- _Exercise goal_: Write out the line that contains "Product Gallery (21, 442)", then every following line to the end of the records below, with no other lines and no changes.

--- Given information ---

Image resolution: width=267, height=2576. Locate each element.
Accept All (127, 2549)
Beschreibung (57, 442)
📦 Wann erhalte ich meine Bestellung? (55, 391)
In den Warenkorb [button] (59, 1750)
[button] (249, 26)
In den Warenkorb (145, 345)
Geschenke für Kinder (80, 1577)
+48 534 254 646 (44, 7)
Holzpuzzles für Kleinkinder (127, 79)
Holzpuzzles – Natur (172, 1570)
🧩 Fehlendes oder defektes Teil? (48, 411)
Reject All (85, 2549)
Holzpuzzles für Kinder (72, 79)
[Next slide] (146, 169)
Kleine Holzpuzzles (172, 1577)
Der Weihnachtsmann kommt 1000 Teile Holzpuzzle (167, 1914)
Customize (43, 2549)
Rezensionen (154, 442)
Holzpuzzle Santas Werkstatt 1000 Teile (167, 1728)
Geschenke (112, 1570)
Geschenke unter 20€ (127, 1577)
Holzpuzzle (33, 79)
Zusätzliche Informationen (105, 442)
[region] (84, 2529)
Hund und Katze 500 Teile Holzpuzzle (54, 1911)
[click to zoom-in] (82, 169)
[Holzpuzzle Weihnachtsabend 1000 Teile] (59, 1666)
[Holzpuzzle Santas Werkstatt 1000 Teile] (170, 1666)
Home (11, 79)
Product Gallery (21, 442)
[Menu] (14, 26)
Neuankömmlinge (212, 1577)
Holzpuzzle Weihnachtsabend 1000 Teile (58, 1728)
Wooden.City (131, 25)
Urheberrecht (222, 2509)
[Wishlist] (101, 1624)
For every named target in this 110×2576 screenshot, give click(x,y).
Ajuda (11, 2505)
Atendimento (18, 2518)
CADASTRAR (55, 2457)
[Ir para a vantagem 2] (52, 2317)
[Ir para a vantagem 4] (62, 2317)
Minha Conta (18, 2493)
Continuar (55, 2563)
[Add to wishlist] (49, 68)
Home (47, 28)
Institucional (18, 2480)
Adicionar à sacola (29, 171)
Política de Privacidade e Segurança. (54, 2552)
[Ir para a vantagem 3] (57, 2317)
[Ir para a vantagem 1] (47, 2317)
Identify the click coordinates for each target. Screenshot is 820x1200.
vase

---

- _Completed exercise_:
Product Gallery (21, 442)
[Menu] (14, 26)
Neuankömmlinge (212, 1577)
Holzpuzzle Weihnachtsabend 1000 Teile (58, 1728)
Wooden.City (131, 25)
Urheberrecht (222, 2509)
[Wishlist] (101, 1624)
For every named target in this 110×2576 screenshot, give click(x,y).
Ajuda (11, 2505)
Atendimento (18, 2518)
CADASTRAR (55, 2457)
[Ir para a vantagem 2] (52, 2317)
[Ir para a vantagem 4] (62, 2317)
Minha Conta (18, 2493)
Continuar (55, 2563)
[Add to wishlist] (49, 68)
Home (47, 28)
Institucional (18, 2480)
Adicionar à sacola (29, 171)
Política de Privacidade e Segurança. (54, 2552)
[Ir para a vantagem 3] (57, 2317)
[Ir para a vantagem 1] (47, 2317)
Identify the click coordinates for each target. Screenshot is 820x1200.
vase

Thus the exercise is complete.